Most people are born with two adrenal glands. They are located in the back of the abdomen, just above the kidneys. The adrenal glands produce steroids and other hormones that humans use for regular bodily functions. These hormones help regulate blood pressure, kidney function, stress responses, and some sexual functions.
Adrenal cancer is extremely rare. Many are discovered incidentally – meaning that they are found by chance during radiologic studies obtained for an unrelated medical condition. Others are discovered because patients have the signs and symptoms of “hormone overload” – excessive amounts of normal hormones that result in a variety of symptoms. Another cause of adrenal tumors is from the spread (metastasis) from another cancer (such as breast, kidney, and thyroid).
The symptoms of adrenal tumors can include any of the following:
- No ailments or symptoms
- High blood pressure (hypertension), fast heart rate (tachycardia), flushing, and sweating.
- Anxiety and emotional imbalance.
- Weight gain, lethargy (tiredness), humping of the shoulder, blue streaks on the abdomen
- Acne and facial hair; breast development.

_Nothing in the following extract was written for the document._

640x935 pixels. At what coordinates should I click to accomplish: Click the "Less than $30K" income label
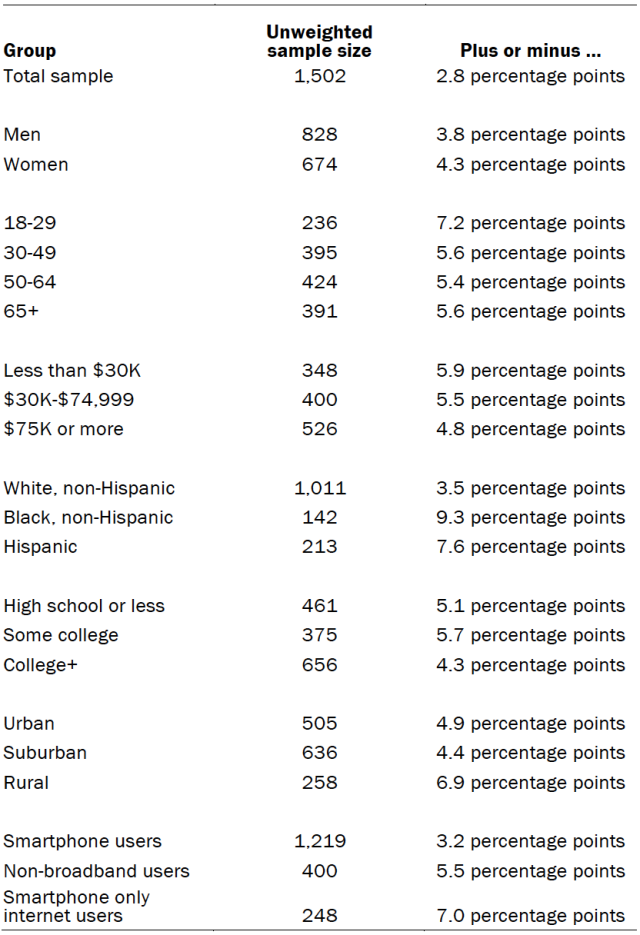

Specific physical findings, blood tests, urine tests, and X-ray studies are crucial to the diagnosis of an adrenal mass. Most important is either an MRI scan or CT scan of the abdomen. These X-ray studies are evaluated for the presence of fat. The more fat in the lesion on MRI or CT imaging, the more likely the tumor is benign (not cancer).
Most adrenal tumors are benign – meaning that they do not spread to other parts of the bodies. Many of these, however, can produce hormones that cause medical and physical ailments. Some conditions are listed below:
- Pheochromocytoma: can produce high blood pressure (hypertension), a fast heart rate (tachycardia), flushing, and sweating. Approximately 10% of pheochromocytomas are malignant, meaning that they can spread to other parts of the body (a process known as metastasis). An MRI scan and urine tests for adrenaline and similar hormones are the best studies to diagnose a pheochromcytoma.
- Cushing’s Disease: can produce weight gain, lethargy (tiredness), humping of the shoulder, blue streaks on the abdomen, acne, and facial hair. Urine and blood tests will show elevated levels of cortisol.
- Aldosteronoma: can produce high blood pressure and decreased levels of potassium. Urine and blood tests are most useful for its diagnosis.
The following flow sheet algorithm is used for managing adrenal tumors:
This algorithm is quite simplified and every adrenal tumor must be evaluated on a case-by-case system.
Surgical Treatment: Adrenalectomy
Almost all adrenal tumors are treated surgically. Surgeons in the UMass Department of Urology are trained in the latest and most comprehensive therapies for any type of adrenal tumor and perform both open and laparoscopic surgery. This surgery is called an adrenalectomy.
- During an adrenalectomy, the entire adrenal gland and all of the surrounding fatty tissue is removed
- Adrenalectomies can be performed in both an open or laparoscopic (minimally-invasive) manner.
- If the tumor invades surrounding organs (such as the liver or spleen) or is involving the inferior vena cava (a large blood vessel), these structures may be removed in addition to the kidney. Depending upon the location and extent of such “locally-advanced” disease, open surgery may be indicated.
Some patients may require drug treatments prior to surgery to prevent a hormonal flare during the operation. Our anesthesiologists are specifically trained to manage these patients undergoing adrenal surgery.